--- Selected extract ---

The following job responsibilities are common for individuals in underwriter roles:

  • Review all paperwork related to loans or insurance applications to ensure information collected is complete and adheres to all legal regulations
  • Review loan and insurance applications for any discrepancies or red flags
  • Determine the amount of risk a company would assume by granting a loan or issuing coverage
  • Make final determinations on whether or not a loan or insurance coverage should be issued
  • Determine appropriate premiums or interest rates to lower the risk involved in the transaction

A Day in the Life

Underwriters are analysts who serve as the final line of defense against a company completing a transaction that represents high risk for loss of funds. Underwriters commonly work in the insurance and lending industries. They provide final approvals on loan and insurance coverage applications. When an application is received, the underwriter reviews all materials, ensures all required documentation has been submitted, and analyzes all paperwork for red flags or other issues that could represent risk.

In the lending industry, underwriters give final approval for mortgages, lines of credit, and other types of loans. Though loan applicants never see or work with underwriters, the underwriter is the most important person in the loan process because he/she has final say on whether or not a loan application is approved. The underwriter reviews the paperwork and determines the borrower’s ability to repay the loan, and his/her likelihood of repaying. To do this, the underwriter looks at income and credit histories.

In insurance, the underwriter reviews individual and group coverage applications for many different lines of coverage, including health, life, supplementary, and property insurance. When working in insurance, the underwriter’s responsibility is to determine appropriate policy premiums to cover the amount of risk an applicant represents. For example, an underwriter may recommend high premiums for auto insurance for an individual with a poor driving record, or he/she may deny coverage issuance.

Typical Work Schedule

Most of the underwriters’ work tends to be office-based so the working schedule mostly follow standard business hours of about 40 hours per week. It is a rare occasion for an underwriter to have to work extra time because of the nature of the profession itself. Accordingly, it is a good choice for people who are mainly concerned with the life-work balance. However, sometimes depending on the field of work, the underwriter may have to travel if the risk that needs to be assessed or the client under assessment was somewhere else. However, it is highly crucial for an underwriter to meet his specified timeframes because of the scale of risk associated.

---

- Challenges:
**a)** Answer these questions using the underwriter overview:
(i) In which two industries do underwriters commonly work?
(ii) What does an underwriter look at to determine a borrower's ability and likelihood to repay a loan?
(iii) About how many hours per week does an underwriter's standard schedule run?
**b)** Reproduce the part of the underwriter overview starting with "In the lending" and going on through "and credit histories.".

--- Given material ---

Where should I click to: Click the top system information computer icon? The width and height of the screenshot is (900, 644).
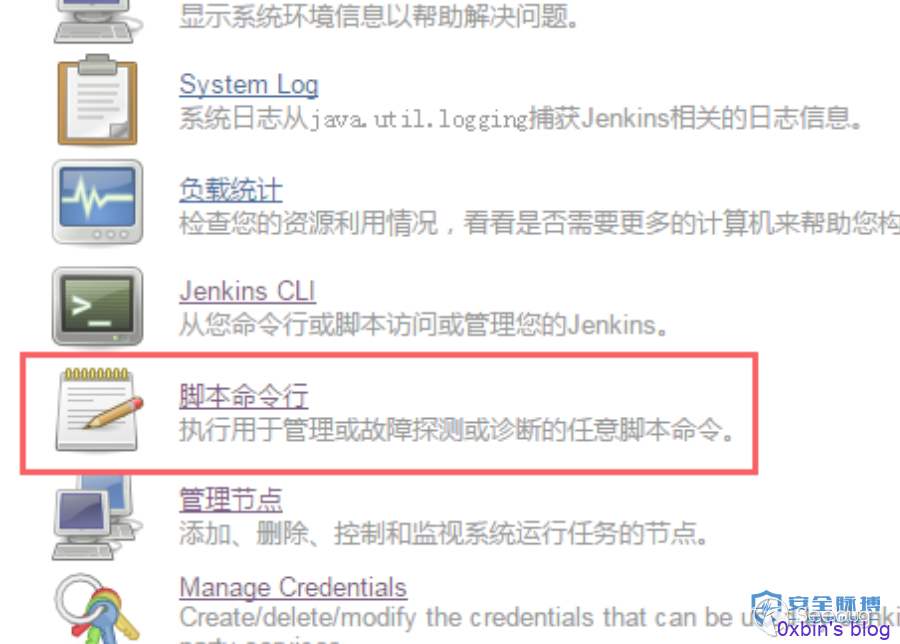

---

- Responses:
**a)**
(i) The insurance and lending industries.
(ii) Income and credit histories.
(iii) About 40 hours per week.

**b)**
In the lending industry, underwriters give final approval for mortgages, lines of credit, and other types of loans. Though loan applicants never see or work with underwriters, the underwriter is the most important person in the loan process because he/she has final say on whether or not a loan application is approved. The underwriter reviews the paperwork and determines the borrower’s ability to repay the loan, and his/her likelihood of repaying. To do this, the underwriter looks at income and credit histories.